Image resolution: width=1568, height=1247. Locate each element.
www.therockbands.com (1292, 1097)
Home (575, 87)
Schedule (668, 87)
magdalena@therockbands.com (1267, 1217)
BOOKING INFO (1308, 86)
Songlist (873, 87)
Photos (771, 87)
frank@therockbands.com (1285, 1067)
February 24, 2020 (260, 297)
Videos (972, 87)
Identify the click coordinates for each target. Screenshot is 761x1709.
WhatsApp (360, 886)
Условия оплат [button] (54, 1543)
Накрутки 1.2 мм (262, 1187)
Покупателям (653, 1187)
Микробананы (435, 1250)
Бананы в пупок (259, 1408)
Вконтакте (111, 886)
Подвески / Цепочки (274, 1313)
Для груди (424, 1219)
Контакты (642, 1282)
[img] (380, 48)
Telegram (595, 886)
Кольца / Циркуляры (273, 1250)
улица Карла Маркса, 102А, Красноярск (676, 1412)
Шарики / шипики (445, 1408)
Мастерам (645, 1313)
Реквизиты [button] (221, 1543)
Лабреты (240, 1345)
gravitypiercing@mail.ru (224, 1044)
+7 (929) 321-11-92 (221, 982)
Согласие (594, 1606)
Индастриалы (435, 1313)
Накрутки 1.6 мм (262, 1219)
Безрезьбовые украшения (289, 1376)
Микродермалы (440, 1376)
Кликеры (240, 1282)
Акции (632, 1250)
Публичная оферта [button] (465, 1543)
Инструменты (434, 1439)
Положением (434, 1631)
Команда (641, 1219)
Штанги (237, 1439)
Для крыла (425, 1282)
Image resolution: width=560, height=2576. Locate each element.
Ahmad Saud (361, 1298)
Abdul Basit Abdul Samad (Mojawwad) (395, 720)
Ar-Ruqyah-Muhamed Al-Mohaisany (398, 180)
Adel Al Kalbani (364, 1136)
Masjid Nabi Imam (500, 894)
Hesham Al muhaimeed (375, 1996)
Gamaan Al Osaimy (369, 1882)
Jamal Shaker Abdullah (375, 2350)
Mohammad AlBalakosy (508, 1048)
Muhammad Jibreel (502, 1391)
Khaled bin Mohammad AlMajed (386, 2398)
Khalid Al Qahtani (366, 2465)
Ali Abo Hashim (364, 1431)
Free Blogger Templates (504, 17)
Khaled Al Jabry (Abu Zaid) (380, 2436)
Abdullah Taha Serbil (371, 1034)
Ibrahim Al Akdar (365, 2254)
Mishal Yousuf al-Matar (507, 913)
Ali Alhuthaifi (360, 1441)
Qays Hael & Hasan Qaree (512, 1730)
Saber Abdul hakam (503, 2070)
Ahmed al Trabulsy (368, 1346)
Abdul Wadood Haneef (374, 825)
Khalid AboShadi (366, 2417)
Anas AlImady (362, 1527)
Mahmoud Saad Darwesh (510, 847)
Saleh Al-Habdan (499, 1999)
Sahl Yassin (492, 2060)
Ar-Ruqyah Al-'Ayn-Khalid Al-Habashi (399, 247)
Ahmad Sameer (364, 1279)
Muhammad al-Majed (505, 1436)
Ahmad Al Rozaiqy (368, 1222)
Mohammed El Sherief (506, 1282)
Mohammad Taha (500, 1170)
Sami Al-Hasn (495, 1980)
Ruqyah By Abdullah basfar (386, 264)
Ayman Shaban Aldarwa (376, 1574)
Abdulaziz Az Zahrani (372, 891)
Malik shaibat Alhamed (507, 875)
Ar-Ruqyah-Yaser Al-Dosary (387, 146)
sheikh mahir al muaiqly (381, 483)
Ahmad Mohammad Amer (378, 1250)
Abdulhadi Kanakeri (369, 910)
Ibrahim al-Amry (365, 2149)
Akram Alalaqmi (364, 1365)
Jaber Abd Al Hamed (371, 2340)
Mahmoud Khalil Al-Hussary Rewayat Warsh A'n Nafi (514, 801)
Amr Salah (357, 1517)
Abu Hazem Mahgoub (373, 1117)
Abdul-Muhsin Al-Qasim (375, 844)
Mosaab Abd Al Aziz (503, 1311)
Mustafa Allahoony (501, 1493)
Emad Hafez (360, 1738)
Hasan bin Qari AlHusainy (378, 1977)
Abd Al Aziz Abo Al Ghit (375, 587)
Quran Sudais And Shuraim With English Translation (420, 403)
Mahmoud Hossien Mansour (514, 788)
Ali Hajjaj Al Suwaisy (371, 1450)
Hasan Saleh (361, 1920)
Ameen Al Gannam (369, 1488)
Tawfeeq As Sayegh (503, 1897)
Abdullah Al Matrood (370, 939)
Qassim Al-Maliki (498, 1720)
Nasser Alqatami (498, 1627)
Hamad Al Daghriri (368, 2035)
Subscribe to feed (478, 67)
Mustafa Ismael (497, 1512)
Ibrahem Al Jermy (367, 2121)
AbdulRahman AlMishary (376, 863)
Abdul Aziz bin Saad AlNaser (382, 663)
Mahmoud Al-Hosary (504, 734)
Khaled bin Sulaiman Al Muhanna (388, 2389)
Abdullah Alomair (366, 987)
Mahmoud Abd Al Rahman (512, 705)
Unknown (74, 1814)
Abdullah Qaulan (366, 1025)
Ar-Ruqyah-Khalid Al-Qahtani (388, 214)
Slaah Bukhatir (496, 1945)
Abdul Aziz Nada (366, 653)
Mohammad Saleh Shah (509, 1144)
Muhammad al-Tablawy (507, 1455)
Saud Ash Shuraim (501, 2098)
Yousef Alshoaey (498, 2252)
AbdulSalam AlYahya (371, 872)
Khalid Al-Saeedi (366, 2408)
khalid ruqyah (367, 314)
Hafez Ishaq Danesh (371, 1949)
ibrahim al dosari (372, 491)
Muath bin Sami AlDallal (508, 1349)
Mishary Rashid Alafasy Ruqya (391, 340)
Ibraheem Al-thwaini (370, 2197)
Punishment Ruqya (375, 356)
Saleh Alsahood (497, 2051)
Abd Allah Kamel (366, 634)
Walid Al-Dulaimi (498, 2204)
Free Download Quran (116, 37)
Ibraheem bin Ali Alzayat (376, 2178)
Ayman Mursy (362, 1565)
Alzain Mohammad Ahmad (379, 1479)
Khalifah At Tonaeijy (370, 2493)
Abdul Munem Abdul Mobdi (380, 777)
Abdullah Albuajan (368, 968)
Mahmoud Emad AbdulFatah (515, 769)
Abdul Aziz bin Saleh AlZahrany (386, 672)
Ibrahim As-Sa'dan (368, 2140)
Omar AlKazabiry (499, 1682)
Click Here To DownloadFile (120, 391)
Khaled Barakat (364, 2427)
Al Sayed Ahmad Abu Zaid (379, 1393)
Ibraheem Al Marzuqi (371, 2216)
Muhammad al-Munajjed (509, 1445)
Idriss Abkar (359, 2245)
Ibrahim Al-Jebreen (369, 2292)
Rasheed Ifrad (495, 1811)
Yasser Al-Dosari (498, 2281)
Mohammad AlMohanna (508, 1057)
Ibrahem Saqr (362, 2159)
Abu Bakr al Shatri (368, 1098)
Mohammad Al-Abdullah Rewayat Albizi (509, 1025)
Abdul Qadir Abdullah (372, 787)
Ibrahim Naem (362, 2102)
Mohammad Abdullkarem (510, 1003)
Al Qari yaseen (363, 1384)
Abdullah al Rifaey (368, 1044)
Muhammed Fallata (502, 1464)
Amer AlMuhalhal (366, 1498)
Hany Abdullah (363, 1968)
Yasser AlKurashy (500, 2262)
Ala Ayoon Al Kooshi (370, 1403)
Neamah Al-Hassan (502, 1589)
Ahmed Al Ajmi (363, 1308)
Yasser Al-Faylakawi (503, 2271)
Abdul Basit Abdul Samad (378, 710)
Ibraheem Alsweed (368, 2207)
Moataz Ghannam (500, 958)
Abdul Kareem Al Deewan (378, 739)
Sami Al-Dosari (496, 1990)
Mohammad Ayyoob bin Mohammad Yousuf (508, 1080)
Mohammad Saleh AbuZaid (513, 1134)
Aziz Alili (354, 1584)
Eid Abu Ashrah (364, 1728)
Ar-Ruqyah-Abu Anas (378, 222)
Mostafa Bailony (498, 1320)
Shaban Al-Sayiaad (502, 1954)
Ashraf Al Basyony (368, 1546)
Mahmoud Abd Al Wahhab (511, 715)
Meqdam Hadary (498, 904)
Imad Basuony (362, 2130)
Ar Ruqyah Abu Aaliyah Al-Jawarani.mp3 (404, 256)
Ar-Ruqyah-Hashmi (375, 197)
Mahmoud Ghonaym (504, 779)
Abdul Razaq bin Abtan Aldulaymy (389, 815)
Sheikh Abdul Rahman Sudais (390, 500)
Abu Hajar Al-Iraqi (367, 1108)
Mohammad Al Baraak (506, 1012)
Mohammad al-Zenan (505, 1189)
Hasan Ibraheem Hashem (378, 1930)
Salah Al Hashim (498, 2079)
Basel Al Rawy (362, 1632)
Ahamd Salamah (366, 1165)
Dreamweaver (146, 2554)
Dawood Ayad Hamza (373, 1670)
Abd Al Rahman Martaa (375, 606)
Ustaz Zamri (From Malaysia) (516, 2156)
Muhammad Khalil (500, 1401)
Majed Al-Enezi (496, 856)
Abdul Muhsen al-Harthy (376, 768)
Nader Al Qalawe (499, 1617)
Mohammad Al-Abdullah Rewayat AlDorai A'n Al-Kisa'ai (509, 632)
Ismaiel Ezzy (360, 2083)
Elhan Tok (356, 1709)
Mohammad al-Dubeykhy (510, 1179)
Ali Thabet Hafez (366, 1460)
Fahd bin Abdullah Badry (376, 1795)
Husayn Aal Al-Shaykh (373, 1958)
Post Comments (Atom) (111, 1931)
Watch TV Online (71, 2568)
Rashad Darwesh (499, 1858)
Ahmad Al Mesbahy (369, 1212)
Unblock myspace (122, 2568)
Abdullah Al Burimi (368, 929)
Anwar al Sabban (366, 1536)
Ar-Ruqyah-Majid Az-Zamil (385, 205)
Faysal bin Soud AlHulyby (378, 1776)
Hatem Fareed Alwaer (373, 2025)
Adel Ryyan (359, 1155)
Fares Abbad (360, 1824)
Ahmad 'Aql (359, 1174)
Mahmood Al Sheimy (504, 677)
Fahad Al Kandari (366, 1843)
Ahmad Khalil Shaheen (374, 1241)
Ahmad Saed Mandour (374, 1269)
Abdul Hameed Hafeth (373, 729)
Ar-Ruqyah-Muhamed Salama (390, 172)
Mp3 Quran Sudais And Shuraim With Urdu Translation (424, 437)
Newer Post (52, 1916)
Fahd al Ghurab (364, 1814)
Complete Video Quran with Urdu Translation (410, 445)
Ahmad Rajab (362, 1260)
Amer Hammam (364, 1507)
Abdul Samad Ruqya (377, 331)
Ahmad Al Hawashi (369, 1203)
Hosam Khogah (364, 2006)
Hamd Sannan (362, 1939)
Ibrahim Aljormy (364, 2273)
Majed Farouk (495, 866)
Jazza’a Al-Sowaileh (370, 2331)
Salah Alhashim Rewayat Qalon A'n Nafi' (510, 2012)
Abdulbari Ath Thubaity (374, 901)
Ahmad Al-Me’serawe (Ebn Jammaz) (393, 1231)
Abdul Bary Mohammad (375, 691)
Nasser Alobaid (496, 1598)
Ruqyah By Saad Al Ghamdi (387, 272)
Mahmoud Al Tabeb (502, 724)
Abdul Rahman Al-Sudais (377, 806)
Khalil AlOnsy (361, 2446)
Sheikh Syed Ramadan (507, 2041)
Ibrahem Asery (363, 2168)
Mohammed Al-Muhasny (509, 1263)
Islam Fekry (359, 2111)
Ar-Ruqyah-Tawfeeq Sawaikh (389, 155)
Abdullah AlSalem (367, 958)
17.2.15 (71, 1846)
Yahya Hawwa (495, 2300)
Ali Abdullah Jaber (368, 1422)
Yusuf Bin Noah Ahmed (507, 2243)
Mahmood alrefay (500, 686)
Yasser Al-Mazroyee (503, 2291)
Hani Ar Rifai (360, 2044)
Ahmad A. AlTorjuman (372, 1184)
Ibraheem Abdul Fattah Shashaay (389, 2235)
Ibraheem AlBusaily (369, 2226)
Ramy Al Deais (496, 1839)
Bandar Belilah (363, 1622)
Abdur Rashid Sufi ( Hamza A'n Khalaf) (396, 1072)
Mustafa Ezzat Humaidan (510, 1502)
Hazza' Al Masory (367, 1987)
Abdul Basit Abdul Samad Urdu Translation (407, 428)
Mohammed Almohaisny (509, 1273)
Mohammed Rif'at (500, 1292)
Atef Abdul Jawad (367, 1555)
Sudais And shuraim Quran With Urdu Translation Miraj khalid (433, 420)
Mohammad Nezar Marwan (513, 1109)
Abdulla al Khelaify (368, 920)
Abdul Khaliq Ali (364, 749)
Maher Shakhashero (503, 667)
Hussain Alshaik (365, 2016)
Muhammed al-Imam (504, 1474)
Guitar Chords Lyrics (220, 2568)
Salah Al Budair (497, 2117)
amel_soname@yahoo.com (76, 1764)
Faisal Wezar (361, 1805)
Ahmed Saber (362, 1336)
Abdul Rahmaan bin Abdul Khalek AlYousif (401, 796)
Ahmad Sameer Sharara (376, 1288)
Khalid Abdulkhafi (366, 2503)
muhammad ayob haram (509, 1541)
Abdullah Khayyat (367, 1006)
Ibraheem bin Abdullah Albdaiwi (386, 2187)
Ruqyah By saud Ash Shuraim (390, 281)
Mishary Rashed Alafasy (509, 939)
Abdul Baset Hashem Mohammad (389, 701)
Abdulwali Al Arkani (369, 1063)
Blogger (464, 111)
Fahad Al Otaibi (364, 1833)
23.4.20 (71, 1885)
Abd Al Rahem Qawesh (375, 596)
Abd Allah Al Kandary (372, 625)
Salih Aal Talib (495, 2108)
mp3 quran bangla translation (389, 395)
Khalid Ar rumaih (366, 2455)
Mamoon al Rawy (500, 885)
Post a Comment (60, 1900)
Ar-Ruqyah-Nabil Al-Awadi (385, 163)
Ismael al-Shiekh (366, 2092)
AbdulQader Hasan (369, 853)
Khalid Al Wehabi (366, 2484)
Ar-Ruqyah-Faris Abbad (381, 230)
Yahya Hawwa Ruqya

• DIRECTIONS: Reproduce the records from the start up to and including the line with "Abdul Basit Abdul Samad (Mojawwad) (395, 720)", substituting "Screen size" for every "Image resolution" and leaving everything else unchanged.

• ANSWER IN FULL:
Screen size: width=1568, height=1247. Locate each element.
www.therockbands.com (1292, 1097)
Home (575, 87)
Schedule (668, 87)
magdalena@therockbands.com (1267, 1217)
BOOKING INFO (1308, 86)
Songlist (873, 87)
Photos (771, 87)
frank@therockbands.com (1285, 1067)
February 24, 2020 (260, 297)
Videos (972, 87)
Identify the click coordinates for each target. Screenshot is 761x1709.
WhatsApp (360, 886)
Условия оплат [button] (54, 1543)
Накрутки 1.2 мм (262, 1187)
Покупателям (653, 1187)
Микробананы (435, 1250)
Бананы в пупок (259, 1408)
Вконтакте (111, 886)
Подвески / Цепочки (274, 1313)
Для груди (424, 1219)
Контакты (642, 1282)
[img] (380, 48)
Telegram (595, 886)
Кольца / Циркуляры (273, 1250)
улица Карла Маркса, 102А, Красноярск (676, 1412)
Шарики / шипики (445, 1408)
Мастерам (645, 1313)
Реквизиты [button] (221, 1543)
Лабреты (240, 1345)
gravitypiercing@mail.ru (224, 1044)
+7 (929) 321-11-92 (221, 982)
Согласие (594, 1606)
Индастриалы (435, 1313)
Накрутки 1.6 мм (262, 1219)
Безрезьбовые украшения (289, 1376)
Микродермалы (440, 1376)
Кликеры (240, 1282)
Акции (632, 1250)
Публичная оферта [button] (465, 1543)
Инструменты (434, 1439)
Положением (434, 1631)
Команда (641, 1219)
Штанги (237, 1439)
Для крыла (425, 1282)
Screen size: width=560, height=2576. Locate each element.
Ahmad Saud (361, 1298)
Abdul Basit Abdul Samad (Mojawwad) (395, 720)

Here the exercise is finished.